Estratto del documento
───

Le quattro gambe del tavolo della supremazia bianca
Analisi delle fondamenta della supremazia bianca: colonialismo, genocidio, capitalismo e schiavitù transatlantica, secondo il saggio di Crystal Marie Fleming.
Nel primo articolo della serie dedicata a Rise up! How you can join the fight against white supremacy, abbiamo introdotto l’analogia fatta da Crystal Marie Fleming tra la supremazia bianca a un tavolo sostenuto da quattro gambe. In questo approfondimento, analizzeremo ciascuno dei quattro pilastri su cui si basa tale sistema di oppressione:
Colonialismo
Genocidio delle popolazioni indigene
Capitalismo
Schiavitù transatlantica
Destino Manifesto: colonizzazione, genocidio e miti patriottici
A partire dal viaggio di Cristoforo Colombo nel 1492, gli spagnoli iniziarono a sfruttare le terre indigene dell’isola caraibica di Hispaniola, coltivando prodotti redditizi, come la canna da zucchero, utilizzando il lavoro degli africani schiavizzati.
C'è una differenza cruciale tra il modo in cui i nativi americani e i colonizzatori europei si relazionavano alla terra. I nativi la consideravano una risorsa sacra da custodire e preservare per le future generazioni, mantenendo un legame spirituale con la natura. Al contrario, gli europei vedevano la terra come una risorsa da possedere e sfruttare per profitto, trasformandola in proprietà privata, ovviamente la loro.

───

Dati forniti
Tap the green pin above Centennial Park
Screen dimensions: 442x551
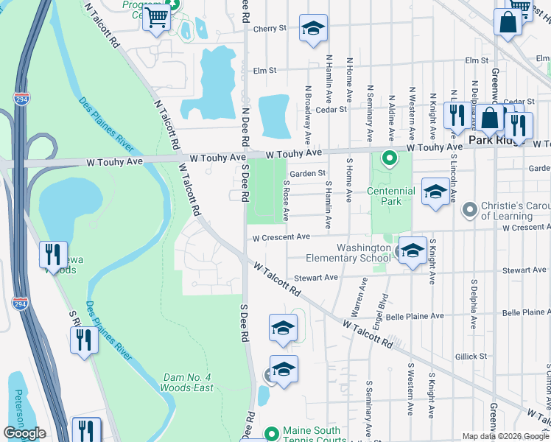coord(387,158)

───

Compito assegnato
Per favore, prosegui il testo sulle quattro gambe della supremazia bianca a partire dal punto in cui si ferma. Le righe non hanno alcun ruolo in questo compito.

Risposta scritta
Le terre che oggi compongono gli Stati Uniti non erano vuote o deserte, ma abitate da popolazioni indigene che furono brutalmente sradicate, uccise e oppresse. Questo genocidio avvenne sia attraverso massacri diretti sia attraverso malattie portate dagli europei, per le quali i nativi non avevano difese immunitarie. Per giustificare tali atrocità, i colonizzatori crearono miti patriottici e razzisti, secondo cui i nativi americani fossero inferiori in quanto non europei e non cristiani, rafforzando la nozione di “destino manifesto”, la credenza secondo cui era loro diritto espandersi e occupare queste terre, spazzando via i nativi.
Nel corso del tempo, il governo degli Stati Uniti infranse numerosi trattati e promesse fatti alle popolazioni indigene, manipolando il sistema legale per appropriarsi delle loro terre e favorire l'espansione coloniale, legittimando queste azioni attraverso il concetto di destino manifesto. Per raggiungere questo obiettivo, sia a livello locale che nazionale, il governo ha adottato politiche mirate a smantellare i governi tribali, proibendo le loro assemblee, rendendo illegale la promulgazione di leggi tribali e negando ai nativi americani il diritto di voto. Inoltre, fu loro impedito di ricorrere ai tribunali, testimoniare e perfino scavare alla ricerca di oro nelle terre che appartenevano loro di diritto.
Un esempio particolarmente crudele di legislazione che portò all'espulsione forzata di circa 70.000 nativi americani fu l’Indian Removal Act del 1830, firmato dal presidente Andrew Jackson. Questa legge ebbe conseguenze devastanti: migliaia di persone morirono per malattie e fame, inclusi oltre 4.000 Cherokees durante il tragico Sentiero delle lacrime, una migrazione forzata avvenuta tra il 1830 e il 1850. Le Cinque Tribù Civilizzate, a cui appartenevano i Cherokees, furono costrette a lasciare le loro terre nel sud-est degli Stati Uniti per essere trasferite nei territori a ovest del fiume Mississippi.
Il processo di sottrazione delle terre ai nativi americani e dell'arricchimento della popolazione bianca continuò per decenni, con il sostegno di altri otto presidenti degli Stati Uniti oltre ad Andrew Jackson. Questi leader approvarono l'uso di metodi brutali, come l'incendio di interi villaggi e la distruzione degli approvvigionamenti alimentari. Un esempio significativo fu l'Homestead Act del 1862, con cui il Congresso violò i trattati esistenti con le popolazioni indigene, distribuendo centinaia di milioni di acri delle loro terre e ricchezze, per lo più alle famiglie bianche.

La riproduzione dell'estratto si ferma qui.